→ WHAT THIS TASK INVOLVES: Whatever the records contain, reproduce all of them exactly.

(Collection entries)

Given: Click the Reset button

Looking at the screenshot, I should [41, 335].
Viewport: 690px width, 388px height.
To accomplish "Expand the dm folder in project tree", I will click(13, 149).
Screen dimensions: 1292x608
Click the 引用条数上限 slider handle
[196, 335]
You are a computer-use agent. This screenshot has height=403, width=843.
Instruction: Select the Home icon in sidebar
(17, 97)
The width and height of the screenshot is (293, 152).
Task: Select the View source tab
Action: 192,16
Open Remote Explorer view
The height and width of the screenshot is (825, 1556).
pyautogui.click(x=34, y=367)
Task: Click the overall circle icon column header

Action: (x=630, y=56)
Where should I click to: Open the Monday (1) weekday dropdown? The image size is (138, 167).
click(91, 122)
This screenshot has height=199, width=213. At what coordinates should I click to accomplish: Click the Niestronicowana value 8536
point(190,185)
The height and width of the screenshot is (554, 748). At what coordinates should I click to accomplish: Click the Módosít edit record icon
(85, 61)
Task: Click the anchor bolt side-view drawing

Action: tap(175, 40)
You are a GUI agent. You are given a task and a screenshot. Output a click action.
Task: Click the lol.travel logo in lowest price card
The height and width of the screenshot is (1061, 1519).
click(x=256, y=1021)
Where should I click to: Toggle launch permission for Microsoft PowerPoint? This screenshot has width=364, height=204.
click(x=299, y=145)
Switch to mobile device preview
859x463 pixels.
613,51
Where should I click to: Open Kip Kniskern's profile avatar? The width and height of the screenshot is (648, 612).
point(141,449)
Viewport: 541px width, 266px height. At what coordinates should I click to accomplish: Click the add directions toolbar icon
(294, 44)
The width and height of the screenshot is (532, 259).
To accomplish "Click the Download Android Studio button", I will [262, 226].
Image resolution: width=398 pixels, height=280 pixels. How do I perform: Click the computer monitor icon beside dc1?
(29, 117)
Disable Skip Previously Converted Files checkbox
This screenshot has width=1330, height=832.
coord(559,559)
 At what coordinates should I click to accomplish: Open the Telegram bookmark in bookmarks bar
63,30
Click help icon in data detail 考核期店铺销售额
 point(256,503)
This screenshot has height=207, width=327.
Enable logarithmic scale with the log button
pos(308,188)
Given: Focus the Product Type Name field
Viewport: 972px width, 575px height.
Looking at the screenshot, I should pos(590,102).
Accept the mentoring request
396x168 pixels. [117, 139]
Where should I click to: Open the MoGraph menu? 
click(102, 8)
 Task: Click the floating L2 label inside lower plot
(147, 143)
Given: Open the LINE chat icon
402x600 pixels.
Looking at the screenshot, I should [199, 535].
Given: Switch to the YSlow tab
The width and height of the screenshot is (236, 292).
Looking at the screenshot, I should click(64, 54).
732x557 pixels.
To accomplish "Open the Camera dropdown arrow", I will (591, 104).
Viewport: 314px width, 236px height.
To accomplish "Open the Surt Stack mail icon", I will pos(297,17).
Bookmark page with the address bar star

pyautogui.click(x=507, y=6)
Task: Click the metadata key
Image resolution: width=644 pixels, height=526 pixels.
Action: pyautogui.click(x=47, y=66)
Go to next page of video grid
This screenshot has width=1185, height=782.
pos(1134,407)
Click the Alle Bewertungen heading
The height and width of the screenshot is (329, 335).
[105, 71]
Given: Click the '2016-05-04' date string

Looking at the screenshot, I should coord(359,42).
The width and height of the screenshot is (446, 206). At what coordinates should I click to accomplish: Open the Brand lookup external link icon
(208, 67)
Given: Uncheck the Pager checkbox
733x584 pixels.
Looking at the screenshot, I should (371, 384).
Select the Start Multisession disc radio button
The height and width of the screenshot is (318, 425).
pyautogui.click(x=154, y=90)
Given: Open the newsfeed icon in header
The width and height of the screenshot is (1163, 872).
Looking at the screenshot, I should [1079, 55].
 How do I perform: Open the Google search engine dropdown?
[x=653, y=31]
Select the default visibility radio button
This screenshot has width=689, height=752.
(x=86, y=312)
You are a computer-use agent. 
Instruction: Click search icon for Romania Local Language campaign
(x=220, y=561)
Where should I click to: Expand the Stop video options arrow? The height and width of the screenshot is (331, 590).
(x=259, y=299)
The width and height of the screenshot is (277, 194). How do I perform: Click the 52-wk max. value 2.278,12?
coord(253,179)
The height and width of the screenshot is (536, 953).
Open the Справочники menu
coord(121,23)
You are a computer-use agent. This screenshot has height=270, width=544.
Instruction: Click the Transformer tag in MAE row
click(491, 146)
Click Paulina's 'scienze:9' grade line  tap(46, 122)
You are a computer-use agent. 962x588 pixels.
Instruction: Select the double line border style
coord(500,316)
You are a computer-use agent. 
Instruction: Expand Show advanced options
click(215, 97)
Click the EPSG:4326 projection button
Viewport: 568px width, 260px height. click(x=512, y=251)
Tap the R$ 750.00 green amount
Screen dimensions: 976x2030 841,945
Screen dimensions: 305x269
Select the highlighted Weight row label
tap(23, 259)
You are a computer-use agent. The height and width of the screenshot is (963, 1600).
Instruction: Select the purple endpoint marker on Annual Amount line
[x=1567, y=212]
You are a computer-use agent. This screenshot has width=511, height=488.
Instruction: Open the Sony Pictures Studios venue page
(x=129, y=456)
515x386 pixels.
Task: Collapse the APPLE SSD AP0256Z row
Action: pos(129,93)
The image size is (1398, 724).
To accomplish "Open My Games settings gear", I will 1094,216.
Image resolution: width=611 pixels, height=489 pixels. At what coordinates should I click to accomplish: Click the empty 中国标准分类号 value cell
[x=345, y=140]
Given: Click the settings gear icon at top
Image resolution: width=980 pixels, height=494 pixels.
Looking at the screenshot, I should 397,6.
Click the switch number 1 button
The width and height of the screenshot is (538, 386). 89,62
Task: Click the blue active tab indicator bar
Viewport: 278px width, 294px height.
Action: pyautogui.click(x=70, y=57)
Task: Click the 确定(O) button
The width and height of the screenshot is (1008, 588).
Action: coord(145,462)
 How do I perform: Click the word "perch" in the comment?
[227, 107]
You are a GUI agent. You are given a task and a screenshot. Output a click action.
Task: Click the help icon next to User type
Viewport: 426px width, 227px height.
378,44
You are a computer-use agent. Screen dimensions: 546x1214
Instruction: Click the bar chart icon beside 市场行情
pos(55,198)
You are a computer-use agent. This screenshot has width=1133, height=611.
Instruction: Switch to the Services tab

→ RESULT FOR THIS EXERCISE:
Given: Click the Reset button

Looking at the screenshot, I should [41, 335].
Viewport: 690px width, 388px height.
To accomplish "Expand the dm folder in project tree", I will click(13, 149).
Screen dimensions: 1292x608
Click the 引用条数上限 slider handle
[196, 335]
You are a computer-use agent. This screenshot has height=403, width=843.
Instruction: Select the Home icon in sidebar
(17, 97)
The width and height of the screenshot is (293, 152).
Task: Select the View source tab
Action: 192,16
Open Remote Explorer view
The height and width of the screenshot is (825, 1556).
pyautogui.click(x=34, y=367)
Task: Click the overall circle icon column header

Action: (x=630, y=56)
Where should I click to: Open the Monday (1) weekday dropdown? The image size is (138, 167).
click(91, 122)
This screenshot has height=199, width=213. At what coordinates should I click to accomplish: Click the Niestronicowana value 8536
point(190,185)
The height and width of the screenshot is (554, 748). At what coordinates should I click to accomplish: Click the Módosít edit record icon
(85, 61)
Task: Click the anchor bolt side-view drawing

Action: tap(175, 40)
You are a GUI agent. You are given a task and a screenshot. Output a click action.
Task: Click the lol.travel logo in lowest price card
The height and width of the screenshot is (1061, 1519).
click(x=256, y=1021)
Where should I click to: Toggle launch permission for Microsoft PowerPoint? This screenshot has width=364, height=204.
click(x=299, y=145)
Switch to mobile device preview
859x463 pixels.
613,51
Where should I click to: Open Kip Kniskern's profile avatar? The width and height of the screenshot is (648, 612).
point(141,449)
Viewport: 541px width, 266px height. At what coordinates should I click to accomplish: Click the add directions toolbar icon
(294, 44)
The width and height of the screenshot is (532, 259).
To accomplish "Click the Download Android Studio button", I will [262, 226].
Image resolution: width=398 pixels, height=280 pixels. How do I perform: Click the computer monitor icon beside dc1?
(29, 117)
Disable Skip Previously Converted Files checkbox
This screenshot has width=1330, height=832.
coord(559,559)
 At what coordinates should I click to accomplish: Open the Telegram bookmark in bookmarks bar
63,30
Click help icon in data detail 考核期店铺销售额
 point(256,503)
This screenshot has height=207, width=327.
Enable logarithmic scale with the log button
pos(308,188)
Given: Focus the Product Type Name field
Viewport: 972px width, 575px height.
Looking at the screenshot, I should pos(590,102).
Accept the mentoring request
396x168 pixels. [117, 139]
Where should I click to: Open the MoGraph menu? 
click(102, 8)
 Task: Click the floating L2 label inside lower plot
(147, 143)
Given: Open the LINE chat icon
402x600 pixels.
Looking at the screenshot, I should [199, 535].
Given: Switch to the YSlow tab
The width and height of the screenshot is (236, 292).
Looking at the screenshot, I should click(64, 54).
732x557 pixels.
To accomplish "Open the Camera dropdown arrow", I will (591, 104).
Viewport: 314px width, 236px height.
To accomplish "Open the Surt Stack mail icon", I will pos(297,17).
Bookmark page with the address bar star

pyautogui.click(x=507, y=6)
Task: Click the metadata key
Image resolution: width=644 pixels, height=526 pixels.
Action: pyautogui.click(x=47, y=66)
Go to next page of video grid
This screenshot has width=1185, height=782.
pos(1134,407)
Click the Alle Bewertungen heading
The height and width of the screenshot is (329, 335).
[105, 71]
Given: Click the '2016-05-04' date string

Looking at the screenshot, I should coord(359,42).
The width and height of the screenshot is (446, 206). At what coordinates should I click to accomplish: Open the Brand lookup external link icon
(208, 67)
Given: Uncheck the Pager checkbox
733x584 pixels.
Looking at the screenshot, I should (371, 384).
Select the Start Multisession disc radio button
The height and width of the screenshot is (318, 425).
pyautogui.click(x=154, y=90)
Given: Open the newsfeed icon in header
The width and height of the screenshot is (1163, 872).
Looking at the screenshot, I should [1079, 55].
 How do I perform: Open the Google search engine dropdown?
[x=653, y=31]
Select the default visibility radio button
This screenshot has width=689, height=752.
(x=86, y=312)
You are a computer-use agent. 
Instruction: Click search icon for Romania Local Language campaign
(x=220, y=561)
Where should I click to: Expand the Stop video options arrow? The height and width of the screenshot is (331, 590).
(x=259, y=299)
The width and height of the screenshot is (277, 194). How do I perform: Click the 52-wk max. value 2.278,12?
coord(253,179)
The height and width of the screenshot is (536, 953).
Open the Справочники menu
coord(121,23)
You are a computer-use agent. This screenshot has height=270, width=544.
Instruction: Click the Transformer tag in MAE row
click(491, 146)
Click Paulina's 'scienze:9' grade line  tap(46, 122)
You are a computer-use agent. 962x588 pixels.
Instruction: Select the double line border style
coord(500,316)
You are a computer-use agent. 
Instruction: Expand Show advanced options
click(215, 97)
Click the EPSG:4326 projection button
Viewport: 568px width, 260px height. click(x=512, y=251)
Tap the R$ 750.00 green amount
Screen dimensions: 976x2030 841,945
Screen dimensions: 305x269
Select the highlighted Weight row label
tap(23, 259)
You are a computer-use agent. The height and width of the screenshot is (963, 1600).
Instruction: Select the purple endpoint marker on Annual Amount line
[x=1567, y=212]
You are a computer-use agent. This screenshot has width=511, height=488.
Instruction: Open the Sony Pictures Studios venue page
(x=129, y=456)
515x386 pixels.
Task: Collapse the APPLE SSD AP0256Z row
Action: pos(129,93)
The image size is (1398, 724).
To accomplish "Open My Games settings gear", I will 1094,216.
Image resolution: width=611 pixels, height=489 pixels. At what coordinates should I click to accomplish: Click the empty 中国标准分类号 value cell
[x=345, y=140]
Given: Click the settings gear icon at top
Image resolution: width=980 pixels, height=494 pixels.
Looking at the screenshot, I should 397,6.
Click the switch number 1 button
The width and height of the screenshot is (538, 386). 89,62
Task: Click the blue active tab indicator bar
Viewport: 278px width, 294px height.
Action: pyautogui.click(x=70, y=57)
Task: Click the 确定(O) button
The width and height of the screenshot is (1008, 588).
Action: coord(145,462)
 How do I perform: Click the word "perch" in the comment?
[227, 107]
You are a GUI agent. You are given a task and a screenshot. Output a click action.
Task: Click the help icon next to User type
Viewport: 426px width, 227px height.
378,44
You are a computer-use agent. Screen dimensions: 546x1214
Instruction: Click the bar chart icon beside 市场行情
pos(55,198)
You are a computer-use agent. This screenshot has width=1133, height=611.
Instruction: Switch to the Services tab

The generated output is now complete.